(TRECHO SELECIONADO)
"""
‘‘Vocês são uns canalhas.’ A frase foi dita em tom exaltado por Anthony Garotinho às 8h30 de ontem no Ciep (Centro Integrado de Educação Pública) Nilo Peçanha, no bairro da Lapa, em Campos. Ele se dirigia aos jornalistas que tentavam entrevistá-lo.
Acompanhado da mulher, a governadora Rosinha Matheus (PMDB), e de assessores e seguranças, Garotinho seguia para a seção eleitoral onde votaria quando foi abordado pelos jornalistas.
‘Governador, o senhor fala com a gente?’, perguntou o repórter Edmilson Ávila, da Rede Globo. Ríspido, Garotinho disse: ‘Nem pensar. Vocês são uns canalhas’.
"""
(DADOS DA LISTAGEM)
"""
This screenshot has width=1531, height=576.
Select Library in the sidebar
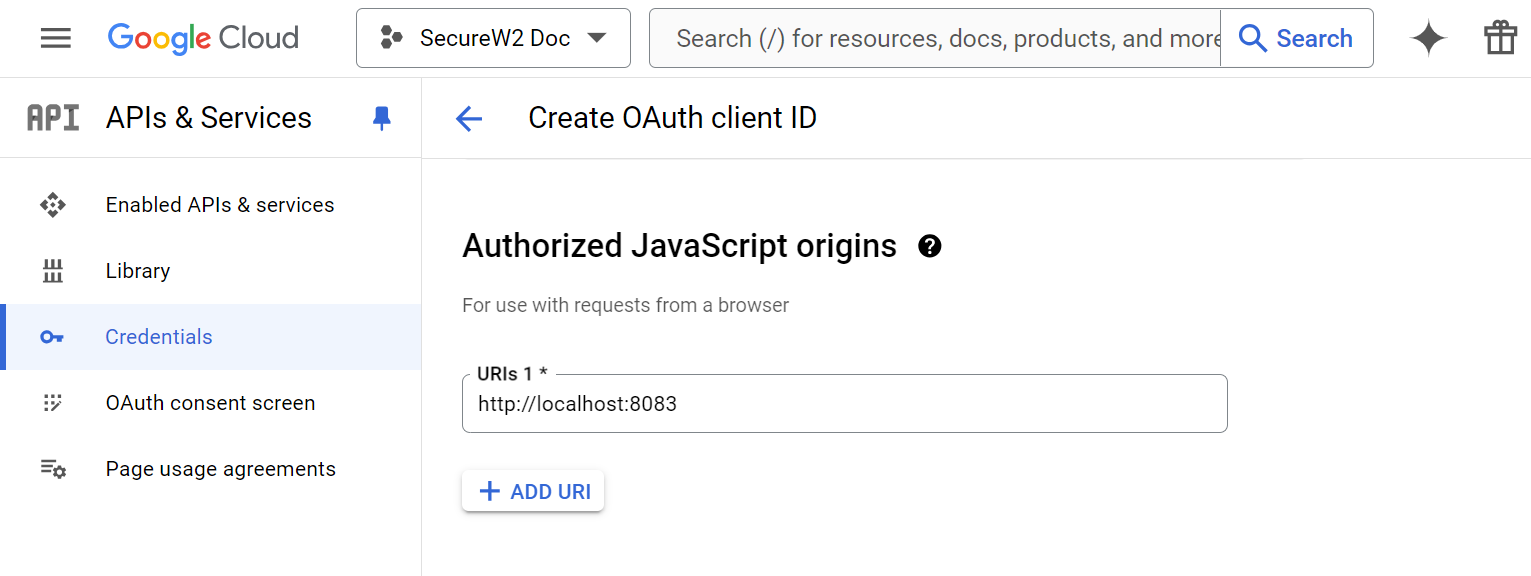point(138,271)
"""
Redigite sem alterações tudo o que está no trecho selecionado, desde "Acompanhado da mulher, a" até "abordado pelos jornalistas.". A listagem provém de outra fonte, sem relação com o trecho.

Acompanhado da mulher, a governadora Rosinha Matheus (PMDB), e de assessores e seguranças, Garotinho seguia para a seção eleitoral onde votaria quando foi abordado pelos jornalistas.